**GIVEN ENTRIES**
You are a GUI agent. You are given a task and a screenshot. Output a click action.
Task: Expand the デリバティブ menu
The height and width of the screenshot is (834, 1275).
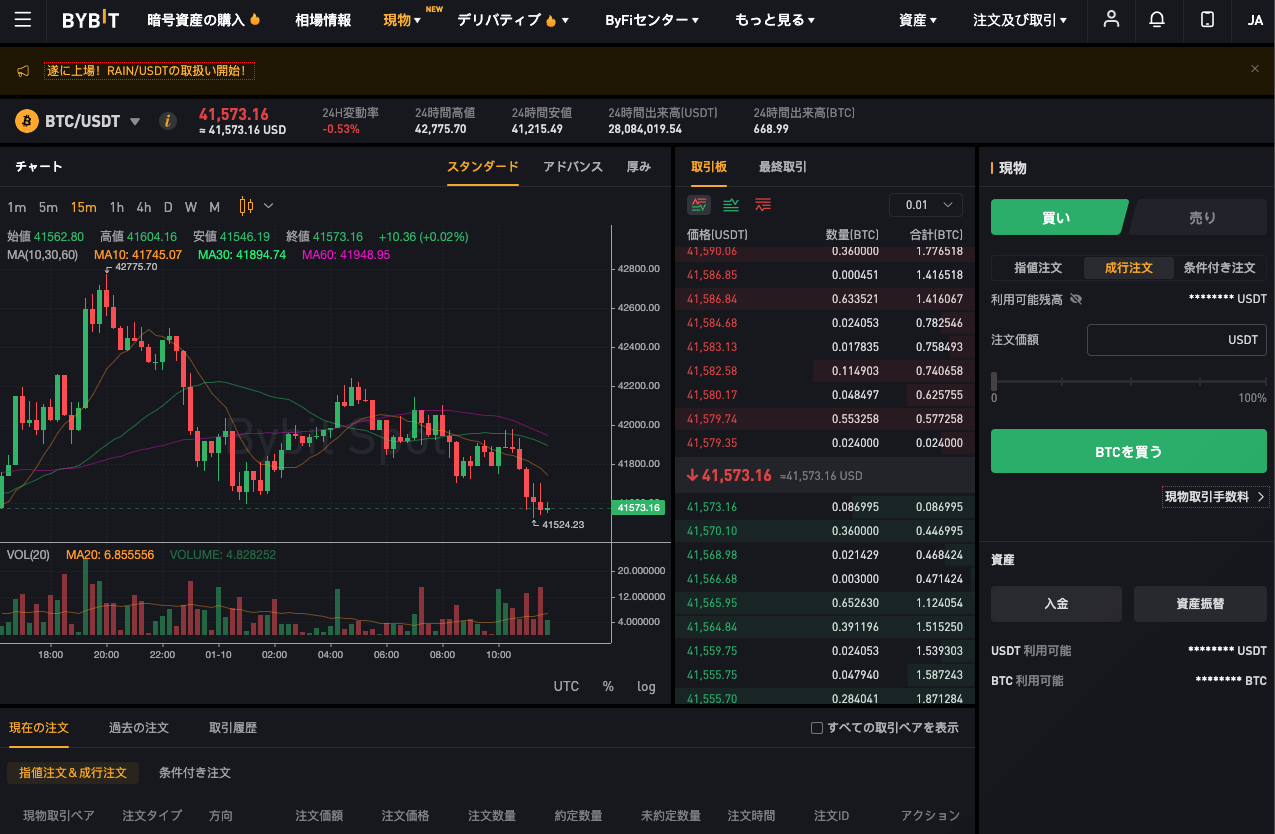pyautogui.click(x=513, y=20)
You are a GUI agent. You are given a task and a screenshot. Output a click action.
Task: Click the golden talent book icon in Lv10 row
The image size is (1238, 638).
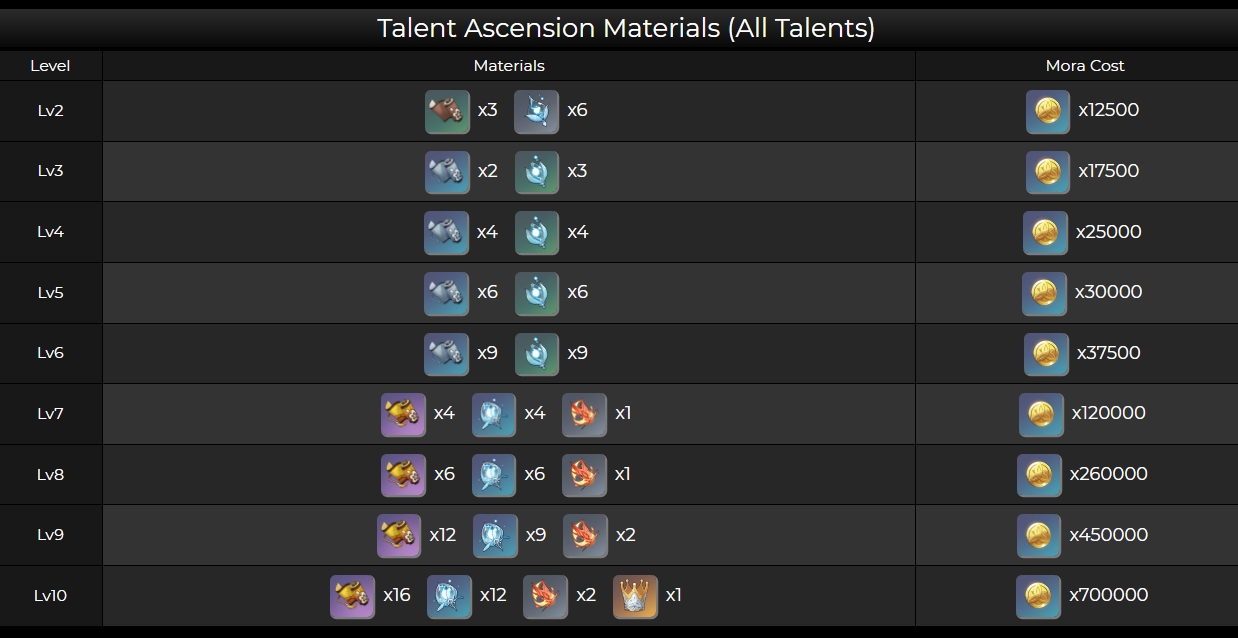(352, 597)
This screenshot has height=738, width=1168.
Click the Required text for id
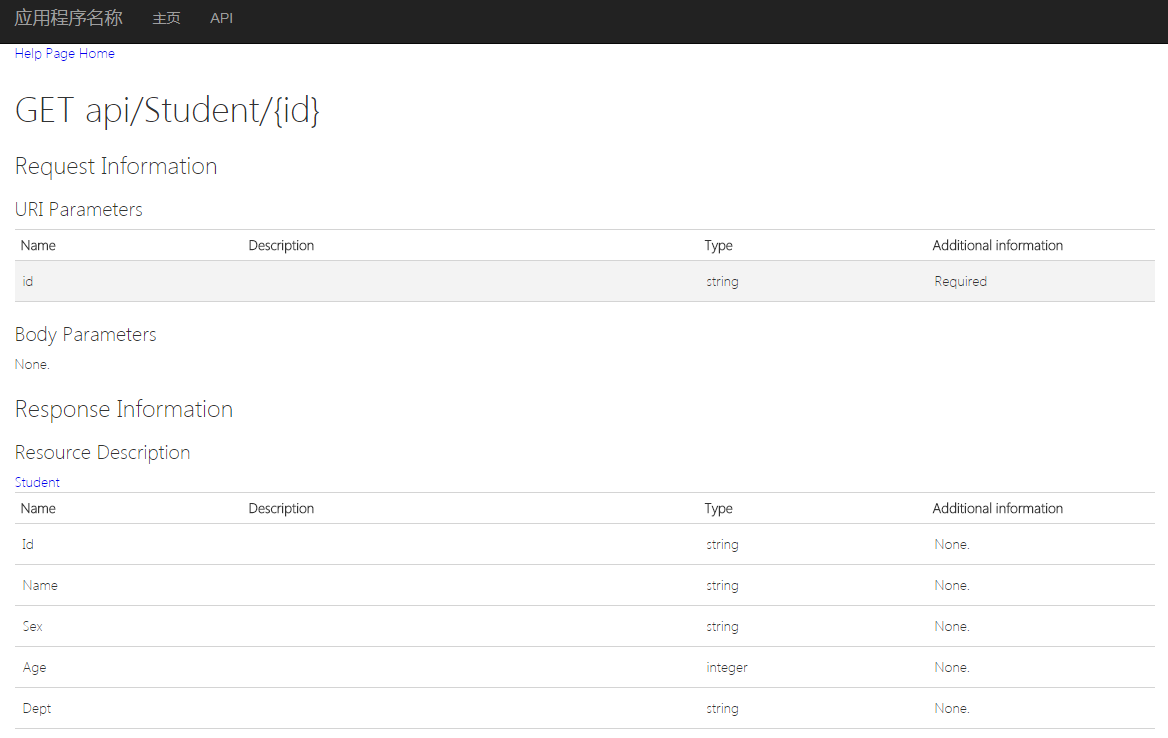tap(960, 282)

**PROBLEM DETAILS**
Without any pictures, write out the lines running from the one containing "The image size is (1238, 638)." through the end of the listing above, both included, exactly as given.

**ANSWER TO THE EXERCISE**
The image size is (1238, 638).
(352, 597)
This screenshot has height=738, width=1168.
Click the Required text for id
tap(960, 282)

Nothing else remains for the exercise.